Karine Berger ne retient que le meilleur de son parcours : son rôle de passeuse auprès des fonds d’investissements étrangers du programme économique du candidat Hollande, sa victoire aux législatives de juin, sa nomination comme secrétaire nationale à l’économie du PS. Atypique dans un monde clanique, Berger n’a de fidélité que pour ses convictions. Le gouvernement envisage le basculement des cotisations sociales sur la CSG pour restaurer la compétitivité des entreprises ? Elle s’inscrit en faux publiquement.
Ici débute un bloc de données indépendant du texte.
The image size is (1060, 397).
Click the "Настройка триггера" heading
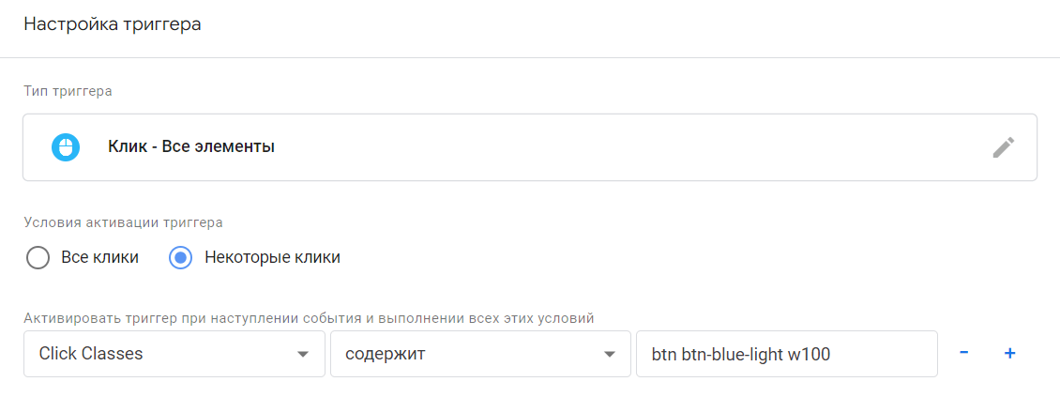coord(113,25)

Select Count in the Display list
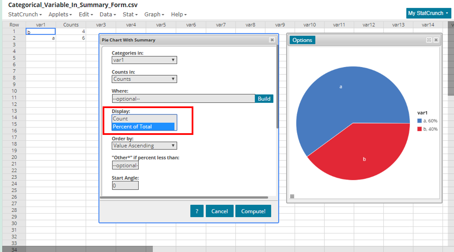coord(143,119)
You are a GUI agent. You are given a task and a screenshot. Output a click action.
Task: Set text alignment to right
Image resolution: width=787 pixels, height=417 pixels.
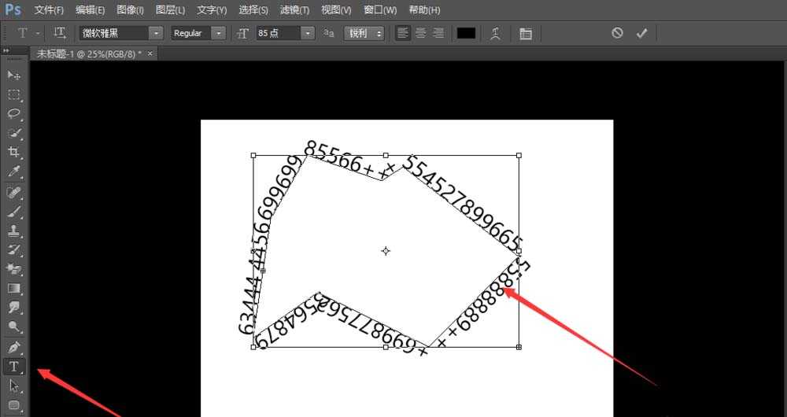(438, 33)
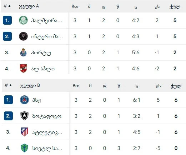Open პსჟ team link
This screenshot has height=155, width=186.
[36, 100]
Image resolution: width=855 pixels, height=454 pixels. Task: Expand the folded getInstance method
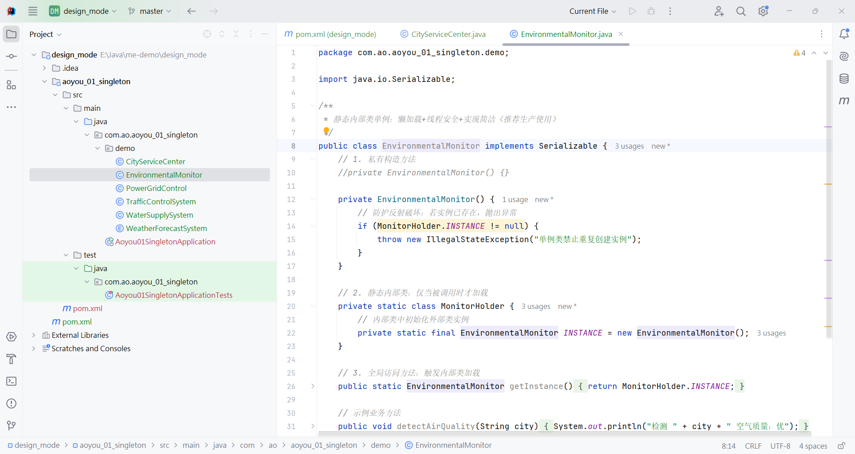[313, 386]
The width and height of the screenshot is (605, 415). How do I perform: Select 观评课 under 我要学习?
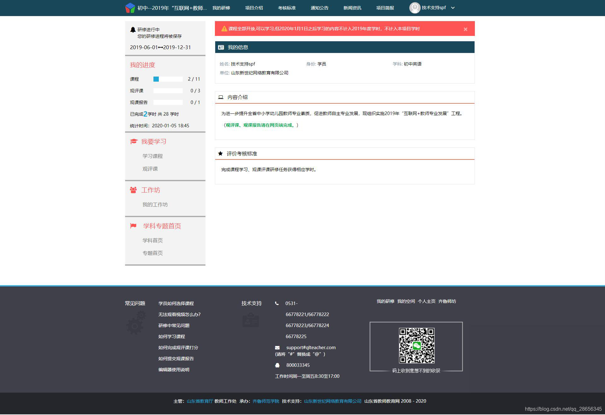click(150, 169)
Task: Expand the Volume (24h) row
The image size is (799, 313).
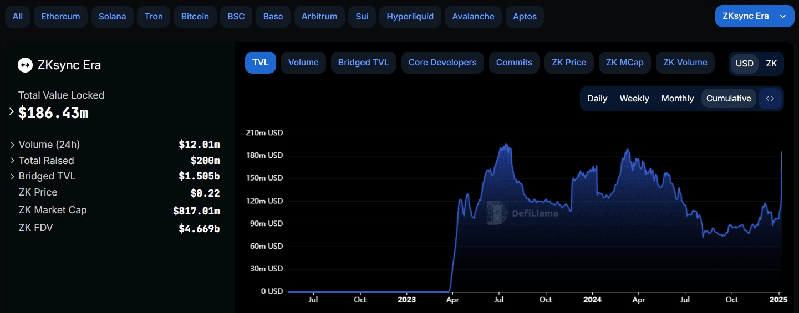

Le droit de vote des étrangers disparaît des priorités ? Elle signe l’appel de députés socialistes pour accélérer son adoption. Un mégacrédit d’impôt est accordé aux entreprises ? Elle bataille en commission pour obtenir des contreparties, jusqu’à exaspérer ses contradicteurs. De quoi entraver l’ascension de la bosseuse. «Quand on a son caractère et ses compétences, ça peut faire peur à ceux qui sont installés et sans doute moins brillants, admet le député PS Jean-Marc Germain. Surtout quand il s’agit d’une femme.» La néokeynésienne convaincue hausse les épaules : «J’ai un rôle à jouer. Beaucoup de gens ont compris que s’il faut quelqu’un pour faire bouger les lignes, je le fais pour eux.» Ambitieux.

En 5 dates

11 mars 1973 Naissance à Limoges (Haute-Vienne). 1998 Direction de la prévision à Bercy. 2005 Conseil national du PS. 2011 Les Trente Glorieuses sont devant nous avec Valérie Rabault (éd. Rue Fromentin). Juin 2012 Députée PS des Hautes-Alpes.